Excerpted passage
UCSIA Summer School 2025
24 – 29 August 2025
From left to right: Prashant Kumar, Junesse Crisostomo, Yasmin Moll, Arisy Abror Dzukroni, Prathistha Maurya, Shajeem Muhammad Fazal P V, Dries Ver Elst, Shaheel Muhammad T, Nicolò Di Dio, Mick Feyaerts, Gabriela de la Vega, Vlad Naumescu, Thomas Long, Elmoutassim Abdelmonim, Gilke Gunst
Missing from the picture: Martin Couto & Nadia Marzouki
© Sigrid Meulemans
theme
Competing Values, Shifting Norms
Questioning the Intersection of Religion and Politics through Moral Debates
The 2025 UCSIA Summer School brought together early career researchers to explore how the contemporary entanglement of religion and politics is increasingly articulated through moral debates and value conflicts. Building on the 2024 edition, which focused on theopolitics and theological narratives of nationalism, populism, and conservatism from an institutional perspective, the 2025 summer school shifted attention to moral tensions emerging from a bottom-up perspective and their impact on different levels of (theo)political action.
Moral values and norms shape understandings of the good life and are rooted in diverse philosophical and religious traditions that continue to inform cultural, social, and political dynamics. In a rapidly changing world marked by overlapping crises, religious and political frictions are often channeled through moralized discourses and value conflicts, for example around gender, migration, and bodily autonomy.

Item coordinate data
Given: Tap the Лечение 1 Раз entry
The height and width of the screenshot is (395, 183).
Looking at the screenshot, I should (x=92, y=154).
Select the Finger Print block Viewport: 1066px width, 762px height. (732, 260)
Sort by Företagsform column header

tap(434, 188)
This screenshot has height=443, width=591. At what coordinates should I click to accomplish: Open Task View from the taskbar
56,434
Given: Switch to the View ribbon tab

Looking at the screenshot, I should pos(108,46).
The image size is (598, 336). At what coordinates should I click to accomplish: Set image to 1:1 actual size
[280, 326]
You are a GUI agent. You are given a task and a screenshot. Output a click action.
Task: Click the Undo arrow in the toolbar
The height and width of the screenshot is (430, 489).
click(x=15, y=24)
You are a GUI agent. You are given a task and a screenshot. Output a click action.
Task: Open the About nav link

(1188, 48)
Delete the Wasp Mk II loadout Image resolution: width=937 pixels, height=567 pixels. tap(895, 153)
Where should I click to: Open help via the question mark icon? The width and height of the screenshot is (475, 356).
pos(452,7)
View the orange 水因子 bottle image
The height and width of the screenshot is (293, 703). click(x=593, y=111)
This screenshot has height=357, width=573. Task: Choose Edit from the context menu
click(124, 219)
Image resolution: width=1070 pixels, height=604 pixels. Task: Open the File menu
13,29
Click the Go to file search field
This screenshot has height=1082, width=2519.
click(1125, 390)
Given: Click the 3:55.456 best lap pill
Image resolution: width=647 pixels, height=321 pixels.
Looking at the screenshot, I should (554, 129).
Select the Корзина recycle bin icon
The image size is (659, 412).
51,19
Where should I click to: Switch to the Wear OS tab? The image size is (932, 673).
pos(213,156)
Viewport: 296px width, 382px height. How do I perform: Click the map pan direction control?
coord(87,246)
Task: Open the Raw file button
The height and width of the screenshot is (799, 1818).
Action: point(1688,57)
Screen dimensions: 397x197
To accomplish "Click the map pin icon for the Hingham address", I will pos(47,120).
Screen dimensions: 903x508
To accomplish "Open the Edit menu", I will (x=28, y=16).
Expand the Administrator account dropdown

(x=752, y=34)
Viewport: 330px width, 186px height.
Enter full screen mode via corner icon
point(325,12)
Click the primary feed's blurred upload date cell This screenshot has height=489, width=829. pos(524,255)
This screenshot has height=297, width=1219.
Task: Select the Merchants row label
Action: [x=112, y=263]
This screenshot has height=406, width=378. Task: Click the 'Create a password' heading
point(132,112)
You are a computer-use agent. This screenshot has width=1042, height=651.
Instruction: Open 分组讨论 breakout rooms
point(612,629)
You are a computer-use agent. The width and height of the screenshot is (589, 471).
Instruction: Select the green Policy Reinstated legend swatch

Tasks for this exercise
**1.** Transcribe the part of the UCSIA Summer School text between "Moral values and" and "and bodily autonomy.", inclusive.
**2.** According to the UCSIA Summer School text, what did the 2024 edition focus on?
**3.** Take the UCSIA Summer School text further, picking up after its final sentence.
These rows are material separate from the UCSIA Summer School text.

Results of the exercise
**1.**
Moral values and norms shape understandings of the good life and are rooted in diverse philosophical and religious traditions that continue to inform cultural, social, and political dynamics. In a rapidly changing world marked by overlapping crises, religious and political frictions are often channeled through moralized discourses and value conflicts, for example around gender, migration, and bodily autonomy.

**2.** Theopolitics and theological narratives of nationalism, populism, and conservatism from an institutional perspective.

**3.**
Throughout the week, participants examined the historical, philosophical, and theological sources of these moral debates, paying particular attention to shifting boundaries between the public and private, and the secular and religious. Central to these discussions was the question of moral authority: who defines values and norms, how they are interpreted, and how they translate into social and political practices.
By bringing together scholars from different disciplines within the human and social sciences, the UCSIA Summer School 2025 offered a space for critical reflection on moral issues and their political implications. Through lectures, paper presentations, and intensive discussions, participants explored how moral vocabularies can function both as sites of contestation and as sources of emancipation, shaping identities and collective imaginaries across personal, institutional, and state levels.
Lectures by Vlad Naumescu:
Moral Struggles and Ethical Lives: a Framework for Studying Politics and Religion
This lecture introduced morality as a lens for studying the entanglement of religion and politics in modernity. It has asked where to locate the ethical and how to approach the moral in social life and scholarly inquiry. Focusing on the moral repertoires that shape individuals and collectivities, the lecture explored how morality becomes a site of struggle, negotiation and reform across personal lives, communal boundaries and political regimes. For this, it has taken the case of Russian Old Believers, a traditionalist Christian movement that developed a distinct moral and political theology in response to secular challenges, to show how morality operates as a lived ethics and a form of political critique.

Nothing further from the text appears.